Mrs Bligh said to her son, ‘You should have gone before you left home.’ While he was debating this, the door at the back of the platform opened and the Minister came out. He was a tall, ungainly man who gave the impression of someone moving about on stilts. As he reached the pulpit, several sheets of paper fell onto the floor; he swooped to retrieve them and banged his head on the book ledge as he straightened. Miss Thomas sighed.
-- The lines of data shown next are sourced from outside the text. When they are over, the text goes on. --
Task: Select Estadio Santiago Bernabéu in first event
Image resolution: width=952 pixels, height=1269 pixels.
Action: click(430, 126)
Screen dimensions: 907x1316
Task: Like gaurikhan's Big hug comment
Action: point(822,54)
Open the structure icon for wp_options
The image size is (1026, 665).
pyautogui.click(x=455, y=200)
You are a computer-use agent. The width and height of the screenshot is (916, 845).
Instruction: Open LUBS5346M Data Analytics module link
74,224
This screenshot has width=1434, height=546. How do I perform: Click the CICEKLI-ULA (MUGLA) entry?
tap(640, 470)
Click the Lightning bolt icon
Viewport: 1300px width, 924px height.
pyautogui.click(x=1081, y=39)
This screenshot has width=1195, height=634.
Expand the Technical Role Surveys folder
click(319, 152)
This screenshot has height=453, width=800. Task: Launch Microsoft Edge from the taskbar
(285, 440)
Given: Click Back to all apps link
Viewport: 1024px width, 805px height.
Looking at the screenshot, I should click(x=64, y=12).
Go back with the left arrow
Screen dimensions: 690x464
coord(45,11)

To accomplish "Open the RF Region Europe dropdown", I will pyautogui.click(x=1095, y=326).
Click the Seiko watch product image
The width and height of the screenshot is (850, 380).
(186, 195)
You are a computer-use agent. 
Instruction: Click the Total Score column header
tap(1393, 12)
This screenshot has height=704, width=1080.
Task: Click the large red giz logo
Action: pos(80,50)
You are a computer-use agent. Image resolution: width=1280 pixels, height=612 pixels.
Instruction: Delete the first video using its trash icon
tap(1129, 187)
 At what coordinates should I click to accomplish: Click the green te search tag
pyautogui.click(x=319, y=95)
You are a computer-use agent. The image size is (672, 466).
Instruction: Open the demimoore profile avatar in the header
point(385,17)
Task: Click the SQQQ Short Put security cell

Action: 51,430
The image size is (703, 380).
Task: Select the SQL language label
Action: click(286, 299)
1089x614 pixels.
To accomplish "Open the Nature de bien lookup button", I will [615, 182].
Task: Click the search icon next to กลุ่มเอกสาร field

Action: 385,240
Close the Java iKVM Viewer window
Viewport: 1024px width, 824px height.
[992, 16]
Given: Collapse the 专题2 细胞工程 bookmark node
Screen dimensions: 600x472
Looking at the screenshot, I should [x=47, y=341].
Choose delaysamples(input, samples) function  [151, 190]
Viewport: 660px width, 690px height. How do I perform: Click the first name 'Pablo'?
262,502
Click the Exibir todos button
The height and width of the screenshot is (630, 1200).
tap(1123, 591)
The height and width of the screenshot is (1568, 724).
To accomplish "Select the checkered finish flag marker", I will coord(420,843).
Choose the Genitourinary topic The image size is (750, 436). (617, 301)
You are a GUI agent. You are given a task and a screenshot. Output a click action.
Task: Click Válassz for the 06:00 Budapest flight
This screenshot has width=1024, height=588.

The Minister glanced at the notes now topmost in the bundle and announced in a gentle voice, ‘Let us begin our worship of God by standing and singing together hymn number one hundred and twenty-two, “Brightest and best of the sons of the morning”.’
The pianist found herself confronted with a decision she was ill-equipped to make. While she hesitated, Miss Thomas began to sing in a resolute soprano, ‘ “The day is past and over, all thanks, O Lord, to Thee”.’ The congregation supported her gratefully.
There followed prayers during which the small boy made repeated attempts to attract his mother’s attention, an old man in the front pew murmured ‘Amen!’ fervently at frequent intervals and Dot shouted ‘Hallelujah!’ Miss Thomas then rose to read the notices. ‘On Monday at three p.m. there will be the usual meeting of the Women’s Bright Hour . . .’ The small boy triumphantly announced that he had wet himself and, as the congregation rose to sing the next hynm, his mother led him out. Miss Dyer whispered to Miss Thomas, ‘She shouldn’t bring him out in the evening. He ought to be in bed.’
‘She says its warmer here than at home.’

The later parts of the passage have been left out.